To get in the best biking shape for spring, do these five exercises from the top riders on the new men's team, Cannondale Pro Cycling.
Cyclist Says: “Sprinters generally have more muscles—just put sprinter Andre Greipel next to Grand Tour winner Alberto Contador and you'll immediately see the difference,” says Peter Sagan, nicknamed the “Tourminator” for his killer performance at the Tour de France last year. The all-around rider, who also excels at sprinting (making him a perfect mix of Contador and Greipel), took home the green jersey at the 2012 Tour and will return this summer to defend his title.

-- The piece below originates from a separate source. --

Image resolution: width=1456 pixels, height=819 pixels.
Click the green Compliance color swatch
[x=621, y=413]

Sagan's crunches: Forget modern-day abs machines. Sagan prefers good old crunches right on the floor. Lie on your back and clasp your arms behind your head. Slowly curl your torso toward your knees, bringing your shoulders four to six inches off the ground (don't sit up). Hold for a few seconds, pressing your lower back into the mat. Return to start. Do 200 to 300 crunches every other day.
Cyclist Says: “Preparing your legs in the gym is so important—it makes the biggest difference on the bike,” says Ivan Basso, the two-time winner of the Giro d' Italia who is best known for his long distance climbing. “I'm a big fan of TRX for total body training, but when I'm just focusing on my legs, I do leg curls to strengthen the back.”

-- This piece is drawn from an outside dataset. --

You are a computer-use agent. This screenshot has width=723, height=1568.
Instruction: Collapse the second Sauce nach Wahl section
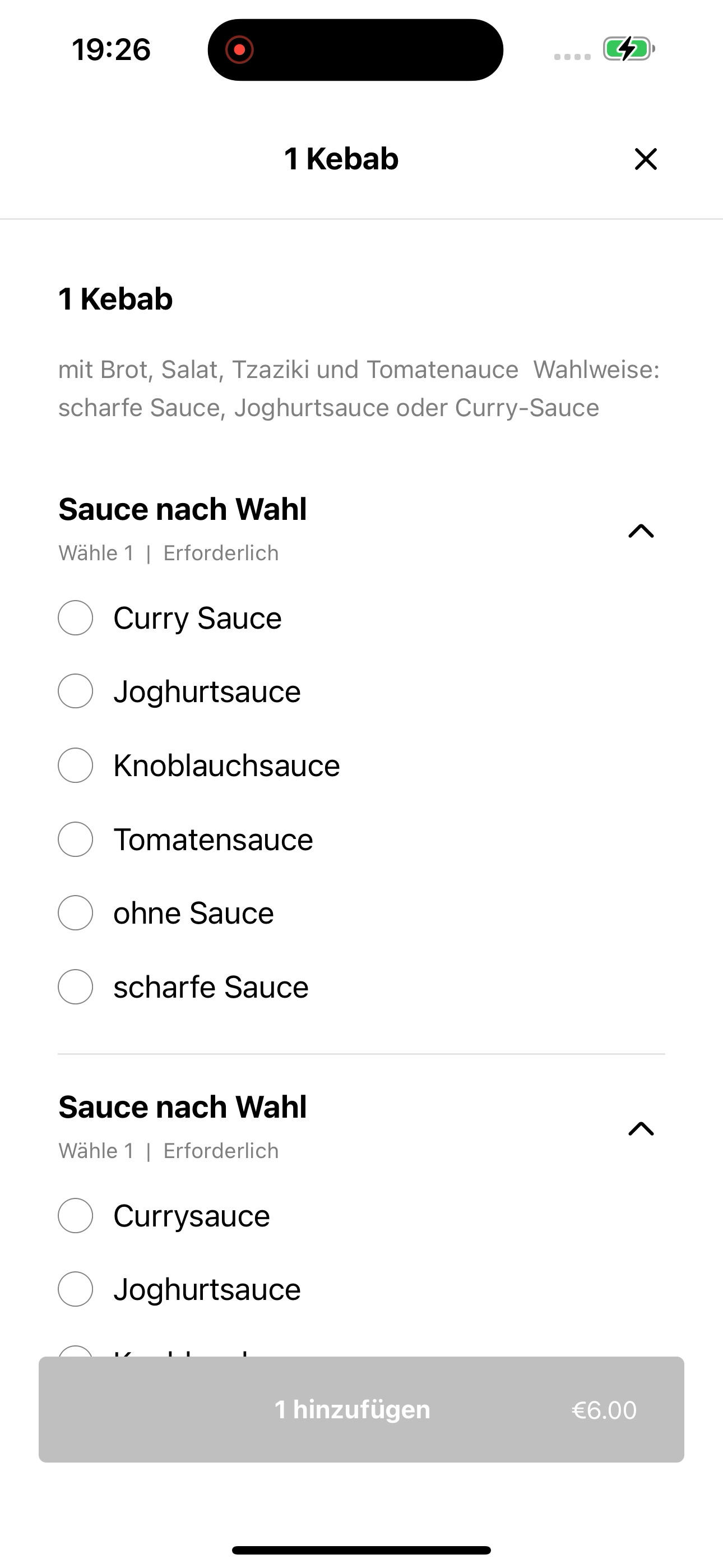[641, 1129]
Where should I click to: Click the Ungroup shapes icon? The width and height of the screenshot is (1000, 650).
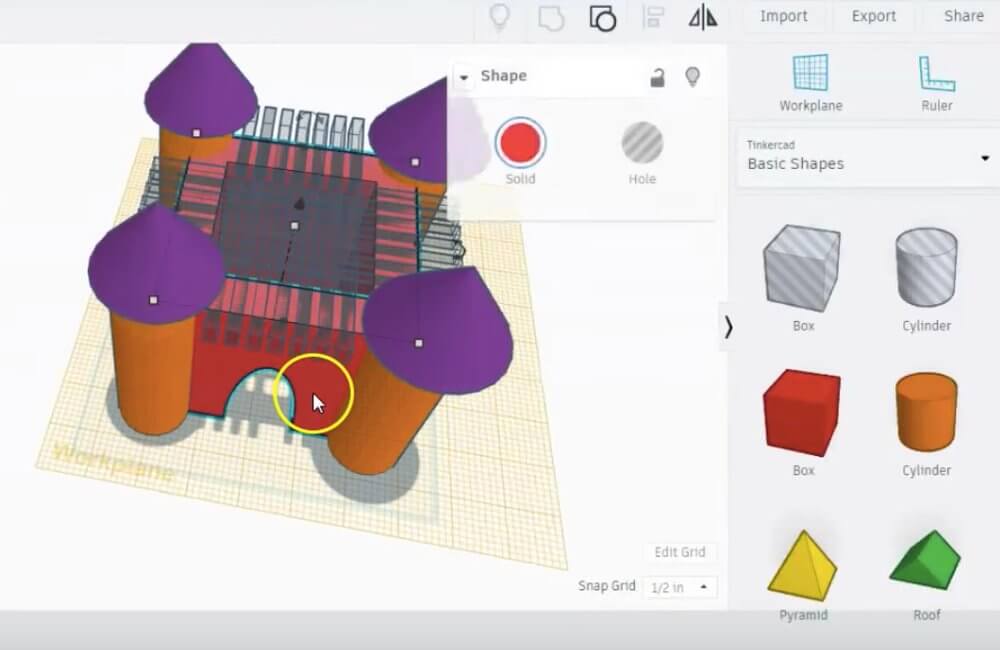[x=602, y=17]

Basso's leg curls: Lie face down on an angled leg curl machine after you've adjusted it to your height and preferred weight resistance (Basso works at 60 to 70% of his maximum). Place your legs (a few inches below the calves) beneath the padded lever. Grab the side handles of the machine, and as you exhale, curl your legs up as far as possible without losing contact with the lever. Hold for one second, then lower down as you inhale. Repeat for three sets of 20.
Cyclist Says: “My weakest point is my back because I broke it two years ago when I crashed in a human-powered plane from 50 feet up,” says climber Nariyuki Masuda, who just joined his first European team from UCI's Asia Tour.
Masuda's deadlift: Bend at your hips and knees and grab the bar (Masuda uses a 20 kg, or 44-pounder) using an overhand grip. Slightly arch your lower back while keeping your arms straight. Without allowing your lower back to round, stand up very slowly with the bar. Hold for a second, then lower the bar, again slowly (using a controlled motion), to the floor. Do three sets of 20.
Cyclist Says: “Strength training, especially in the early season, helps rebuild muscle without bulking up too much,” says long-distance rider Ted King, the only American on a largely Italian team. “Rather than move statically or linearly using gym machines, I prefer a dynamic workout with free weights,” he adds.
King's reverse lunge: Grab a set of dumbbells that are about 10 to 15% of your body weight. Standing with your feet hip-width apart, step backward with your left leg into a reverse lunge (creates less stress on the knee than the standard forward lunge). Be sure to keep your back straight and shoulders level the whole time. Come back up and repeat. Perform three sets of 20 with each leg.
Cyclist Says: “The agility ladder is a great combo of cardio and strength training,” says sprinter Guillaume Boivin, who likely picked up this speed and coordination drill while training on the ice for his first love, hockey, growing up in Canada.
Boivin's ladder moves: Using resistance bands wrapped around your ankles, shuffle from side-to-side through the ladder for 20 minutes. Or if you have access to a Jacobs Ladder—an angled, self-paced, ladder-like piece of equipment—at your gym, climb up and down (that's one rep) for 100 reps.